Task brief: Print every line of the listing below, starting with the line that holds "The height and width of the screenshot is (450, 858)." and going on through the line that holds "Task: Click the 立刻购买 button", both included, and print nothing else.
--*--
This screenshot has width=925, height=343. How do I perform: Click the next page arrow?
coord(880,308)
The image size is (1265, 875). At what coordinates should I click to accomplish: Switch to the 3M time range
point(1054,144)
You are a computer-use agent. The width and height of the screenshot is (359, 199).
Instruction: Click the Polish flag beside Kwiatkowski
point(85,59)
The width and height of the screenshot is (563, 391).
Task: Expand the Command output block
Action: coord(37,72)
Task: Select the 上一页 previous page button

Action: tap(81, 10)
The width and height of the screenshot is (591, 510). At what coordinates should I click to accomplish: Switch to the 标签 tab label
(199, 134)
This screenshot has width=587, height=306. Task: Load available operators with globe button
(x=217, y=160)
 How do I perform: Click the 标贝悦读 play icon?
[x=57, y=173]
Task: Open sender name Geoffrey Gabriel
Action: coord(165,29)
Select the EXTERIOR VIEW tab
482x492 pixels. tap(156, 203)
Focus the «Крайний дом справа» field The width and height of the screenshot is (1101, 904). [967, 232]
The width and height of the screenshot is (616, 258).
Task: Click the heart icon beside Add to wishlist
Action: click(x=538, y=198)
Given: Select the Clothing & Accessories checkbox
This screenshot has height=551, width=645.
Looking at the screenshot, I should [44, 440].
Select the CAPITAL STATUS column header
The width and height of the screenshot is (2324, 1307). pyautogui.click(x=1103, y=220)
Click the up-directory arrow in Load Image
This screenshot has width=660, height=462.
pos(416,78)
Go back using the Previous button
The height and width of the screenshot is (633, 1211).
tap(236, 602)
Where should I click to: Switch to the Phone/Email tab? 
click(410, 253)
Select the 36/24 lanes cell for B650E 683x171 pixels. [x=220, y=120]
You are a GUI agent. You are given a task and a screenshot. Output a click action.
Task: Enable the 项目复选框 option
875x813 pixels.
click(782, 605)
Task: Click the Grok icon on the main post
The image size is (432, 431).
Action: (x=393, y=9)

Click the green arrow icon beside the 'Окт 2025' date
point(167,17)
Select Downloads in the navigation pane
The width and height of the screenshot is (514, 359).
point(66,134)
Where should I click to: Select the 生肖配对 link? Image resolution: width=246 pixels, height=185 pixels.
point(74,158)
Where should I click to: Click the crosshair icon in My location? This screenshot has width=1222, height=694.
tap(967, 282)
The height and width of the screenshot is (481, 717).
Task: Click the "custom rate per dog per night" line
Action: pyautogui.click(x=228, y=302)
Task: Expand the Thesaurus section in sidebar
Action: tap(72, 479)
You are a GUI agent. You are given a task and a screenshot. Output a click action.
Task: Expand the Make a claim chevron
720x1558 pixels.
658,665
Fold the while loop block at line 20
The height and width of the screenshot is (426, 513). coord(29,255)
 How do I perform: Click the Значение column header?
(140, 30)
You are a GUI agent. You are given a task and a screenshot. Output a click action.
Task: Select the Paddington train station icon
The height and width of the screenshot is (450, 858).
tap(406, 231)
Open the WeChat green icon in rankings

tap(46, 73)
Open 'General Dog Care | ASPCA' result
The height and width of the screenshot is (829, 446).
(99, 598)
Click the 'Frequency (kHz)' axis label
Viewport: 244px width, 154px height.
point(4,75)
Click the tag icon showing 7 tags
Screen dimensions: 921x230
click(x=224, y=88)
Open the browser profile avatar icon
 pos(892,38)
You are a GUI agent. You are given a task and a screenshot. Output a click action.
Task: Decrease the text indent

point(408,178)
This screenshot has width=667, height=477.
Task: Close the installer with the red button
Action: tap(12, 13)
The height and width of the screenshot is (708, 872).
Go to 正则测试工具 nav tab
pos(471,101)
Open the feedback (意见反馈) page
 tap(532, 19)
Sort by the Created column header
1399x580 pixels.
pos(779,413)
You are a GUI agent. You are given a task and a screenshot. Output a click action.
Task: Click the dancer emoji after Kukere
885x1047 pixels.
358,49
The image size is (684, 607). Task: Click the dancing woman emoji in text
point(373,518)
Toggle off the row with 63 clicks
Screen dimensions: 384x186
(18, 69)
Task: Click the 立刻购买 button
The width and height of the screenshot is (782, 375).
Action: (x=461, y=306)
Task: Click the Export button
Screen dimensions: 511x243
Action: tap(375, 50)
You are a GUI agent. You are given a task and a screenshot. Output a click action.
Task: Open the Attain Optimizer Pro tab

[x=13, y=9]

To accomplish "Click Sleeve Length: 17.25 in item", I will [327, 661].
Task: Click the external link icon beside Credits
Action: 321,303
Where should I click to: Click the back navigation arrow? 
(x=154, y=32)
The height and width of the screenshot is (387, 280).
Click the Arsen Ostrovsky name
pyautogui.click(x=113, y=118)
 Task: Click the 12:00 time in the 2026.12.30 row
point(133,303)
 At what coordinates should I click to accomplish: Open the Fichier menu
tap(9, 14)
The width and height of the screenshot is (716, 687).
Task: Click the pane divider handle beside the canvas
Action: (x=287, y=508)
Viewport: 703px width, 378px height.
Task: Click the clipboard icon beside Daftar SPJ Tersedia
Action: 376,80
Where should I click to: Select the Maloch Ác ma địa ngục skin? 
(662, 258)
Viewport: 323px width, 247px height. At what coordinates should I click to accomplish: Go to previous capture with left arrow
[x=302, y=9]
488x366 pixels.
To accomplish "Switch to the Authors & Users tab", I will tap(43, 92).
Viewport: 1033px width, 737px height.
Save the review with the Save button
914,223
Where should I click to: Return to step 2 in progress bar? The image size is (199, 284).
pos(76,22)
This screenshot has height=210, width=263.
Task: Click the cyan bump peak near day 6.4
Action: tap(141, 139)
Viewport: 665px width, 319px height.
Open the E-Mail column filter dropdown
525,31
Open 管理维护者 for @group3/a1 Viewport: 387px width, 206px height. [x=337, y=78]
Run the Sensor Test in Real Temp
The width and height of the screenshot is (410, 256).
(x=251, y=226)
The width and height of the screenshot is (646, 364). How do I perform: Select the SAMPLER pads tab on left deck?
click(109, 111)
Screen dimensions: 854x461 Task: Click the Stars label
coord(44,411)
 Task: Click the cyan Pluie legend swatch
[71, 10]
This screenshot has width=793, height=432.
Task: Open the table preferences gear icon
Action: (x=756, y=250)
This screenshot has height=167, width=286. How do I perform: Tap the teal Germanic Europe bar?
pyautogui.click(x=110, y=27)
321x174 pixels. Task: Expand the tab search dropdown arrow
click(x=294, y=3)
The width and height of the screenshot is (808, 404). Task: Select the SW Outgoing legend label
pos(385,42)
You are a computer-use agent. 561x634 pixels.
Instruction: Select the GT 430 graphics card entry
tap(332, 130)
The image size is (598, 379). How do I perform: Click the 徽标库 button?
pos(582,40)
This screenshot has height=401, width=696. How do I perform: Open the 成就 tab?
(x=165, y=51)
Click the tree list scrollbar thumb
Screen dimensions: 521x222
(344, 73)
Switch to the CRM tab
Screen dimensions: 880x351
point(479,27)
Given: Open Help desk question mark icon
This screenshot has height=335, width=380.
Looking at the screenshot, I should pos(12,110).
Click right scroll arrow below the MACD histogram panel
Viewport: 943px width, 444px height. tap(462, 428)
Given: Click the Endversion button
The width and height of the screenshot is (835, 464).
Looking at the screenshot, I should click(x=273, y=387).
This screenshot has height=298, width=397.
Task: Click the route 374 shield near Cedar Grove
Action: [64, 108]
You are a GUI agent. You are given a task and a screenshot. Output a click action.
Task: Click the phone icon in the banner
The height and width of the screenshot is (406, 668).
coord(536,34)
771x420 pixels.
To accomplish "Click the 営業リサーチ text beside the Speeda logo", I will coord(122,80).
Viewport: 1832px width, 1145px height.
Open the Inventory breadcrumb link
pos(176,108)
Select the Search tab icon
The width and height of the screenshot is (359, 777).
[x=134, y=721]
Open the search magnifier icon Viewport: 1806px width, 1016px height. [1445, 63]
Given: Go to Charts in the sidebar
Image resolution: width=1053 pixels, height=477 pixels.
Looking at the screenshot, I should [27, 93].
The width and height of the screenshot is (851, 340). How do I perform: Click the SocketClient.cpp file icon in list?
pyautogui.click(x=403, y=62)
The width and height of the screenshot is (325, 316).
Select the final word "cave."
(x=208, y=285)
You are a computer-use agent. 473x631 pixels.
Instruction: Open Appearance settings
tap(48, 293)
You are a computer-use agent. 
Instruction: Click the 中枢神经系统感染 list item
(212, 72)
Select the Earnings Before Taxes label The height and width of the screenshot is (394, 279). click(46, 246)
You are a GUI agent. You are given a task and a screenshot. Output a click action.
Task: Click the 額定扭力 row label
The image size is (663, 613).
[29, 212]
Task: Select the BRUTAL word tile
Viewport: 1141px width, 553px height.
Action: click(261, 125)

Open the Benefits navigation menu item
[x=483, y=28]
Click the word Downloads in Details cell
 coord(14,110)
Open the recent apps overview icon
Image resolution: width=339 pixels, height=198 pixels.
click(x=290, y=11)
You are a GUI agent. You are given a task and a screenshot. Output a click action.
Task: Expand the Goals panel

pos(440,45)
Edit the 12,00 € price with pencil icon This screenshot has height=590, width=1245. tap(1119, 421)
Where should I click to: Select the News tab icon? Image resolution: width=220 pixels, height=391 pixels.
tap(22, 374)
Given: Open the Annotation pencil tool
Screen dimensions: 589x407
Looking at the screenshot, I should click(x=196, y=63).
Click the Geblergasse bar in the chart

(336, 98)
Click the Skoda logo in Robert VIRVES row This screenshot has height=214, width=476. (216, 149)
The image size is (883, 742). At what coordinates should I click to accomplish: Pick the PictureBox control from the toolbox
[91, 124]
--*--
Written answer:
The height and width of the screenshot is (450, 858).
tap(406, 231)
Open the WeChat green icon in rankings

tap(46, 73)
Open 'General Dog Care | ASPCA' result
The height and width of the screenshot is (829, 446).
(99, 598)
Click the 'Frequency (kHz)' axis label
Viewport: 244px width, 154px height.
point(4,75)
Click the tag icon showing 7 tags
Screen dimensions: 921x230
click(x=224, y=88)
Open the browser profile avatar icon
 pos(892,38)
You are a GUI agent. You are given a task and a screenshot. Output a click action.
Task: Decrease the text indent

point(408,178)
This screenshot has width=667, height=477.
Task: Close the installer with the red button
Action: tap(12, 13)
The height and width of the screenshot is (708, 872).
Go to 正则测试工具 nav tab
pos(471,101)
Open the feedback (意见反馈) page
 tap(532, 19)
Sort by the Created column header
1399x580 pixels.
pos(779,413)
You are a GUI agent. You are given a task and a screenshot. Output a click action.
Task: Click the dancer emoji after Kukere
885x1047 pixels.
358,49
The image size is (684, 607). Task: Click the dancing woman emoji in text
point(373,518)
Toggle off the row with 63 clicks
Screen dimensions: 384x186
(18, 69)
Task: Click the 立刻购买 button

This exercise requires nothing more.